Unnamed: 0,Neighborhood,1st Most Common Venue,2nd Most Common Venue,3rd Most Common Venue,4th Most Common Venue,5th Most Common Venue
18,Belmont Cragin,Mexican Restaurant,Grocery Store,Donut Shop,Pharmacy,Restaurant
19,Hermosa,Mexican Restaurant,Discount Store,Grocery Store,Pizza Place,Sandwich Place
20,Avondale,Bar,Mexican Restaurant,Donut Shop,Grocery Store,Ice Cream Shop
24,Austin,Grocery Store,Discount Store,Donut Shop,Bus Station,Sandwich Place
30,Lower West Side,Mexican Restaurant,Pizza Place,Bar,Bakery,Thrift / Vintage Store
33,Armour Square,Chinese Restaurant,Pizza Place,Dessert Shop,Korean Restaurant,Asian Restaurant
35,Oakland,Park,Beach,BBQ Joint,Discount Store,Bakery
41,Woodlawn,Coffee Shop,Sandwich Place,Bookstore,Café,Park
42,South Shore,Chinese Restaurant,Seafood Restaurant,Bank,Sandwich Place,Gym
43,Chatham,Chinese Restaurant,Sandwich Place,Fast Food Restaurant,Boutique,Park


# Conclusion


I believe that it is clear to see from analysis of these different clusters that Chicago is indeed highly segregated, which can particularly be seen in the difference between the North Side and South Side of Chicago. Specific parts of the North Side are White, Upper Class, and not in any Need. This does not necessarily remain true for the South Side. 

It should also be stated that the neighborhoods of mainly Black and Hispanic or Latino communities are plainly less well to do economically than their counterparts. This is apparent by analyzing the rates of unemployment, Non-GEDs, household poverty, etc. The dramatically lower Per Capita Income is also quite telling. To further that point, the highest Per Capita Income of a neighborhood with a Black majority, Kenwood, is 35911. The highest Per Capita Income of a Hispanic/Latino majority neighborhood, Logan Square, is only 31908. These incomes are solidly in the Middle Class. 

It is also worth mentioning that there is a noticeable presence of homogenous populations in neighborhoods in Critical need. Often times, these neighborhoods will be 85-90% or above of a single ethnicity, and by and large, this ethnicity will be either Blacks or Hispanics/Latinos. 

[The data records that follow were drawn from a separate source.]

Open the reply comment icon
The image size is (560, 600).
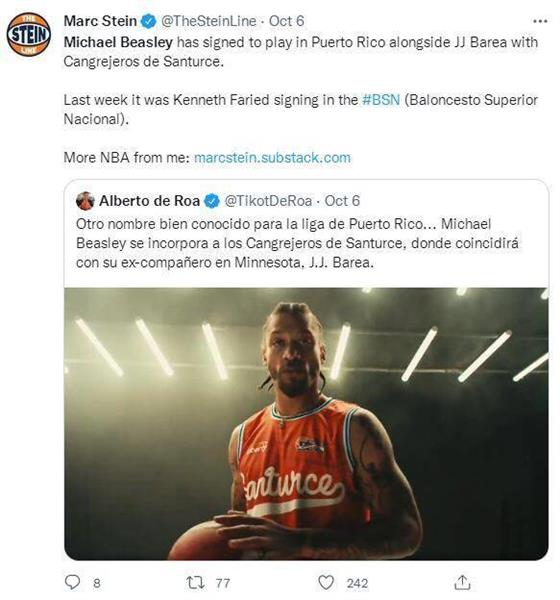[72, 582]
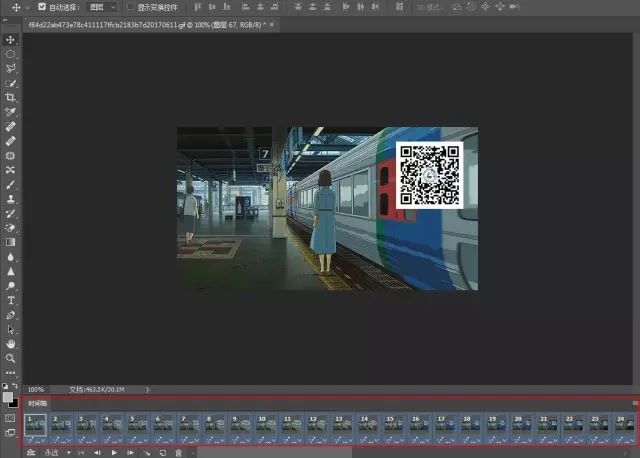The width and height of the screenshot is (640, 458).
Task: Delete the selected frame with trash icon
Action: tap(178, 453)
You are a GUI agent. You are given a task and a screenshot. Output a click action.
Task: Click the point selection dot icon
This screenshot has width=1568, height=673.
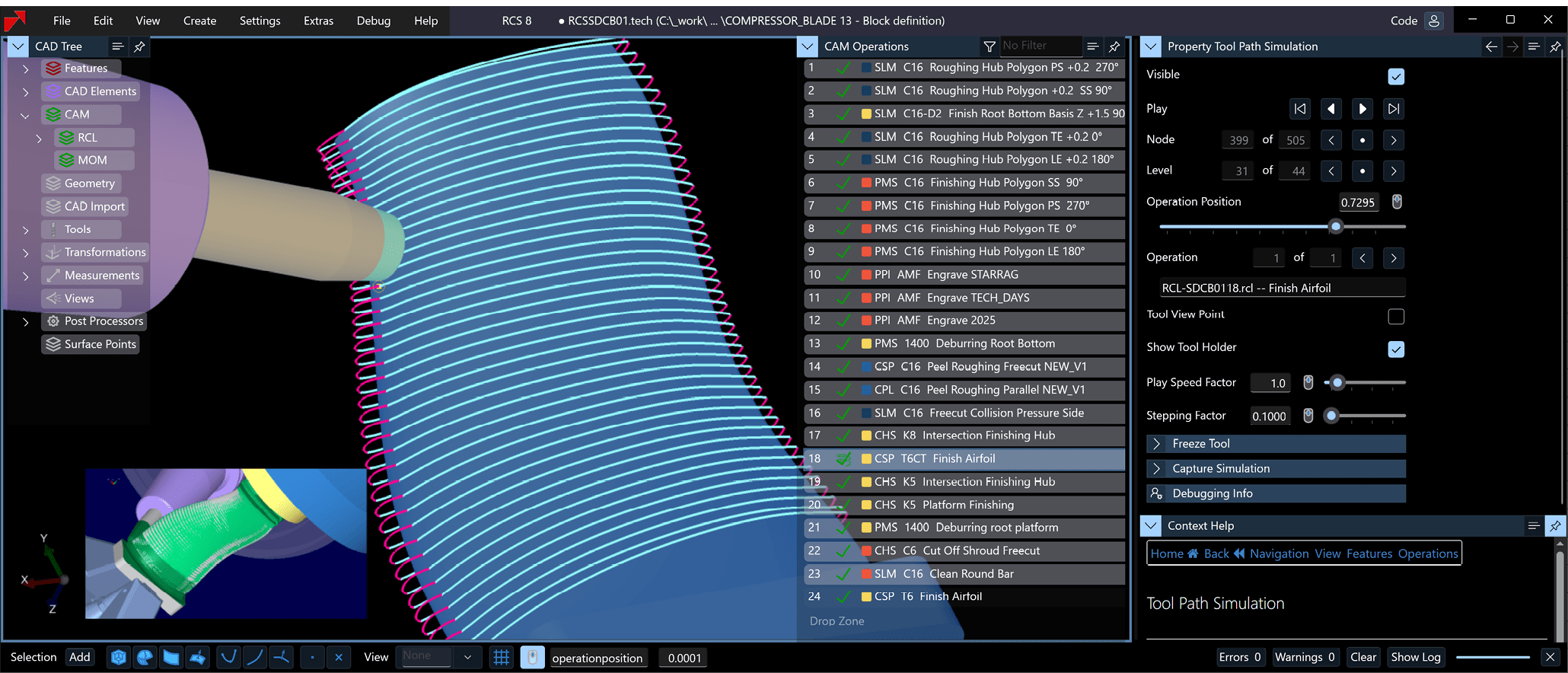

I also believe that the venues that are present in neighborhoods can help to further segment them. It is clear that by looking at Cluster 3 and Cluster 6, which are the two clusters that are in the most need, that the venues that are the most common tend to differ dramatically from Cluster 1, Cluster 2, and Cluster 4. However, I doubt that the answer to the woes of Cluster 3 and Cluster 6 would simply be for there to be more Coffee Shops and Cafes. Yet, it is important to understand the lived experiences of the individuals that reside in these clusters as it relates to the venues that they have access to. 

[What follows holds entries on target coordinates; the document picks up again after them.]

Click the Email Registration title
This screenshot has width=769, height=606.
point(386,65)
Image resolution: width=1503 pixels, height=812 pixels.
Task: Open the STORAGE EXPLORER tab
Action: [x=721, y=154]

In conclusion, it is important that government and non-government organizations have access to analysis such as this. I know that it will be helpful in determining the ways that solutions can be reached in assisting neighborhoods in need. These solutions will have to be nuanced, with the understanding that what may work for one neighborhood is not what will work for another. That is why this segmenting project is important, as it may provide a foundation to understanding the situation at hand in Chicago.